How to Disenroll From a Medicare Advantage Program
Every year between January 1 and March 31 (the Open Enrollment Period) Medicare beneficiaries can make changes to their medical plans. If you are using traditional Medicare, you may elect to switch to an Advantage plan. If you are in an Advantage plan, you may elect to switch to another Advantage plan, or you may return to traditional Medicare.
If you want to leave an Advantage plan, there are three ways to disenroll:
1. If you want to switch from one Advantage plan to another, simply enroll in the new Advantage plan. You will be automatically disenrolled from your first plan on the day the new Medicare Advantage plan begins coverage.
2. If you want to disenroll from an Advantage plan and return to traditional Medicare you must do so in writing.
a. You can call your present plan and request a disenrollment form (HCFA Form 566);
b. You can call 1 (800) MEDICARE and request that your disenrollment be processed via
c. You can visit your local Social Security office and complete the disenrollment form there.

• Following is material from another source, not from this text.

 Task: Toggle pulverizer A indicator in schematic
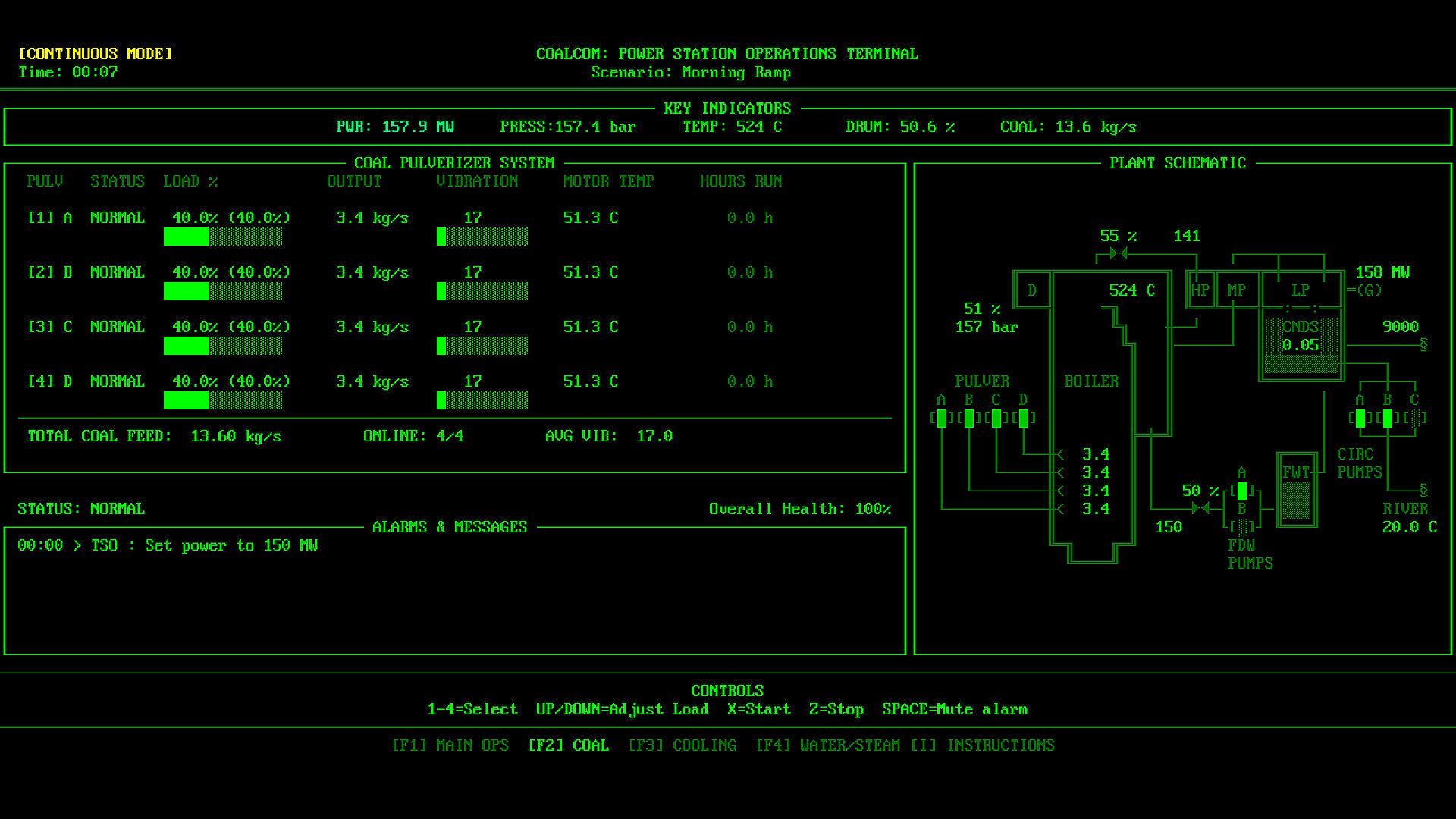pyautogui.click(x=941, y=418)
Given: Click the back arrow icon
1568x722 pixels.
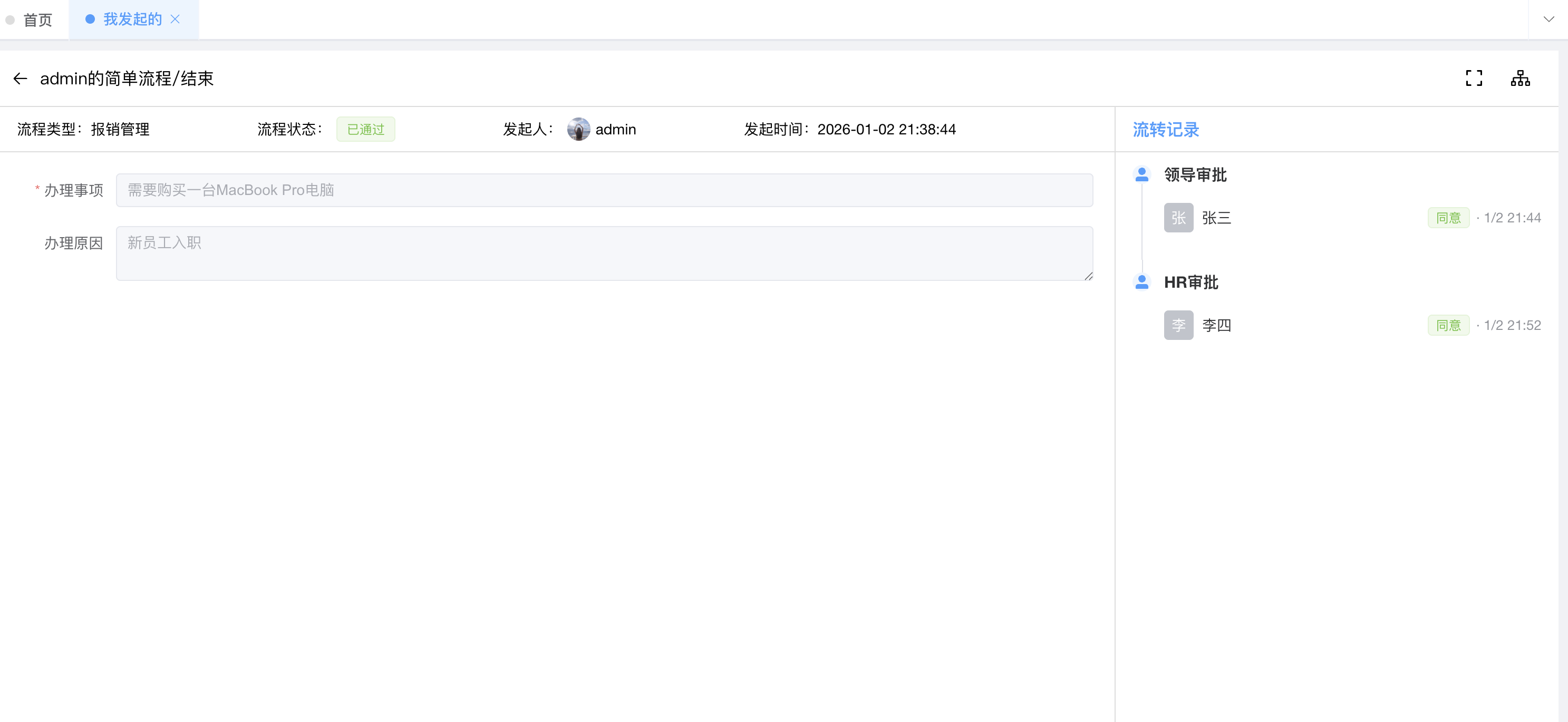Looking at the screenshot, I should [x=20, y=79].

We strongly recommend that you choose to either a) complete and return the disenrollment form yourself; or c) visit your Social Security office to make your changes. Telephone requests to Medicare have more than once been known to go astray, and you will have no record of having requested the change.
When you fill out the disenrollment form and mail it in yourself, do so via Registered Mail, Return Receipt Requested. Granted, this means a trip to the post office and a small charge. However, this is the only way you will have a record of your disenrollmend request. Be sure to make a photocopy of the form before you mail it.
The switch will be effective at the end of the month in which the Medicare Advantage Plan or the Social Security office receives your request. The earlier in the month you make your change request, the better your chances are that it will be processed smoothly. If you make your request in the second half of the month the change may not have gone through before the last day of the month.
If a medical claim is denied by Medicare because the change was not processed by the first of the following month, have your medical provider re-submit the bill. By the time the second submission has been received, the changes should have been processed.